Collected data

[Start of Attachment]

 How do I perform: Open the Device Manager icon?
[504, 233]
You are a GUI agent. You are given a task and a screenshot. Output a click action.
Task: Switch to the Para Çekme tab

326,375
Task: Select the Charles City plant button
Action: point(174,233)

[End of Attachment]

Write all of the data above again, exactly as given.

Exercise result.
 How do I perform: Open the Device Manager icon?
[504, 233]
You are a GUI agent. You are given a task and a screenshot. Output a click action.
Task: Switch to the Para Çekme tab

326,375
Task: Select the Charles City plant button
Action: point(174,233)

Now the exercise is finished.